May 13, 2011: Reducing the principal on troubled mortgages may be a part of a settlement offer proposed by state attorneys general to mortgage servicers, but the industry’s largest investors – Fannie Mae and Freddie Mac — say principal reductions are not a part of their plans.
Freddie Mac CEO Charles ‘Ed’ Haldeman told a crowd at HousingWire’s REthink Symposium this week principal write-downs do not make sense for Freddie Mac.
On principal writedowns, Haldeman said the benefit to Freddie Mac would be quite small because its delinquency rate, at 3.6% in the first quarter, is already quite low and far below the national rate of 8.6%.
Fannie Mae had a similar reaction when contacted by HousingWire on the issue of principal write-downs.
“Servicers use a number of tools to get an eligible borrower’s mortgage payment down to a level that is affordable and sustainable, including rate reductions, term extensions and principal forbearances,” a Fannie Mae spokesman said. “Principal write down is not one of the tools servicers use on Fannie Mae loans.”
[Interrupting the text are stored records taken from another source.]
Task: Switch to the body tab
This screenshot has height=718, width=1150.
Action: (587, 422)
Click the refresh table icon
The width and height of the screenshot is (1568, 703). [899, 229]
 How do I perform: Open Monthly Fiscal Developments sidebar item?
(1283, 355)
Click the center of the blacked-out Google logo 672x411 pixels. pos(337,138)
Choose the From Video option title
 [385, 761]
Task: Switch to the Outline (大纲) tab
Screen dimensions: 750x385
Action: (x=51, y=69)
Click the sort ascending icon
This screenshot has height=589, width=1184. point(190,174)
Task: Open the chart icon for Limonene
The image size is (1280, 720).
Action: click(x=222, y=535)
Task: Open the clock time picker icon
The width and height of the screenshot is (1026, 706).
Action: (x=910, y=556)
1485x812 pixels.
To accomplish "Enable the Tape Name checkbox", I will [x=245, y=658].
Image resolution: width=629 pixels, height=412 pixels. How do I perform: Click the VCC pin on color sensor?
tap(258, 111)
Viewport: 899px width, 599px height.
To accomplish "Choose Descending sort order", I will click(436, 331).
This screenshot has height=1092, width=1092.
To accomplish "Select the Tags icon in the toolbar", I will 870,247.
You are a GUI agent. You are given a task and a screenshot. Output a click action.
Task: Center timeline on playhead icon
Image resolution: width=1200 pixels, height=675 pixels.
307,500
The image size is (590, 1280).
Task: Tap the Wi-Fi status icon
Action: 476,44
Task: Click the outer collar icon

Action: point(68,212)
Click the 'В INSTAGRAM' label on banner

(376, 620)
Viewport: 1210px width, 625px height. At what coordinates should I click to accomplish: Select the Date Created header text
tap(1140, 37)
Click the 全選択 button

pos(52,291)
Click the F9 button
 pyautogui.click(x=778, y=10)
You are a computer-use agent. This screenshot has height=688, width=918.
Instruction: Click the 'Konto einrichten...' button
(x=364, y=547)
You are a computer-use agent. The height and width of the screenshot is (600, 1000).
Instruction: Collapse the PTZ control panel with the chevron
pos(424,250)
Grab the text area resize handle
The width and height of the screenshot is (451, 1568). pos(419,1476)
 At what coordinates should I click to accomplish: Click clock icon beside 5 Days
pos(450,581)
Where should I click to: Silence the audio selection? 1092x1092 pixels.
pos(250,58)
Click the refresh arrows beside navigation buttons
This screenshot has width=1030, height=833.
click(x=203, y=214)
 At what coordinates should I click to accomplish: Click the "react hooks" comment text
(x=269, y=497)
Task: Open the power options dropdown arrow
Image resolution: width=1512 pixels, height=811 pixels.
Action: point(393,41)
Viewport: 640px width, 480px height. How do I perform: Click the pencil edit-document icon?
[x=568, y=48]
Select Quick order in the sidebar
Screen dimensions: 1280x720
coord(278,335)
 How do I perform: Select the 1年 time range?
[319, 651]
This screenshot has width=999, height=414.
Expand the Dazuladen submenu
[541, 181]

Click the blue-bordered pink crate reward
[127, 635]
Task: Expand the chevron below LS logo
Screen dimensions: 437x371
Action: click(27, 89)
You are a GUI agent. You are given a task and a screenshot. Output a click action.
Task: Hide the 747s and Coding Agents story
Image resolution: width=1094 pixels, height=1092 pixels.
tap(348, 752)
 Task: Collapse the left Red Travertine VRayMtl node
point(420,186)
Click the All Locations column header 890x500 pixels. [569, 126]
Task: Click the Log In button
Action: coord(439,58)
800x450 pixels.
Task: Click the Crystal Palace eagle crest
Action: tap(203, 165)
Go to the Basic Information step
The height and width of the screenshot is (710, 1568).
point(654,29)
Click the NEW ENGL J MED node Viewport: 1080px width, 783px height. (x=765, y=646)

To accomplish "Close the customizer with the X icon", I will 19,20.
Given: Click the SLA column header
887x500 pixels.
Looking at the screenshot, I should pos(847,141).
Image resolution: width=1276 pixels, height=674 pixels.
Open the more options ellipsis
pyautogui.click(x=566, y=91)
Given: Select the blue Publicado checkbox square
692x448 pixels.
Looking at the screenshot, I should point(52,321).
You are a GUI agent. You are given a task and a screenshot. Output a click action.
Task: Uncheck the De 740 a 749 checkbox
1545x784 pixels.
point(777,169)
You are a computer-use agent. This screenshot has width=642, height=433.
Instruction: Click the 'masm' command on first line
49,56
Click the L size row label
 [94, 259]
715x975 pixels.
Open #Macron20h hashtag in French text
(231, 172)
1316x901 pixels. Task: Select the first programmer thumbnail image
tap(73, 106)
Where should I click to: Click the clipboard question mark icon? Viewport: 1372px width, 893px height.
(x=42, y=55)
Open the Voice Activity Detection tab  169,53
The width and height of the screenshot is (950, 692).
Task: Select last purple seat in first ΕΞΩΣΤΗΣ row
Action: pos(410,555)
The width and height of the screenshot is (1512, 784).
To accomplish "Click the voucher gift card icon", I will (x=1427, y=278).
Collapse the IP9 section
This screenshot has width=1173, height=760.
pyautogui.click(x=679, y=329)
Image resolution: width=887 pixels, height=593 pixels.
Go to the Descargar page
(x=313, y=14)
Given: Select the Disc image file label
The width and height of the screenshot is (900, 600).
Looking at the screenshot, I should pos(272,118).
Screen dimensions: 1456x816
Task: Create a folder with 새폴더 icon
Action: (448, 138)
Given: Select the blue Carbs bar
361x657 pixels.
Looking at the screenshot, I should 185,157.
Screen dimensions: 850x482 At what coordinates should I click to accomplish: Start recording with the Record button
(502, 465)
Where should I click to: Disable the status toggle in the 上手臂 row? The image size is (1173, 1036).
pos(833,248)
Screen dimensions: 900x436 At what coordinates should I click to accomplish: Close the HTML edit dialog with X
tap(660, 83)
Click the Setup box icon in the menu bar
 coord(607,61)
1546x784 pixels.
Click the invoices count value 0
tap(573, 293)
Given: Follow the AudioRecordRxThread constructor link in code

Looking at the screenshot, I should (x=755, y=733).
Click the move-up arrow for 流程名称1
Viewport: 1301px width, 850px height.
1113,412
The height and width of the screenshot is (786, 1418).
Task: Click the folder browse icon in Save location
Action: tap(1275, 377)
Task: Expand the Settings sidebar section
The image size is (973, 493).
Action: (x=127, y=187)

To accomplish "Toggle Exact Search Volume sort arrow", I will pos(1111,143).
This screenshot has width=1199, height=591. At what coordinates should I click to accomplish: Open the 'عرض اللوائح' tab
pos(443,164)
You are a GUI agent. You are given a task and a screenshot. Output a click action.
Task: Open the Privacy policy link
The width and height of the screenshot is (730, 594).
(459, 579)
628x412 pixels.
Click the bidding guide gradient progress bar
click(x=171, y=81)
Principal writedowns became more relevant — and controversial — than ever when it was recently revealed that Attorneys Generals may include a principal writedown component to their settlement with loan servicers over improperly preparing foreclosure documents. A common criticism of principal writedown is that by offering to reduce the amount a borrower owes, it would encourage other borrowers who owe more than their home is worth but could afford to continue making payments to default on their loans so they too could get their principal reduced — or, as economists call it, moral hazard. That concern is not unreasonable, but it shouldn’t stop us from pursuing principal writedowns for one simple reason: they work.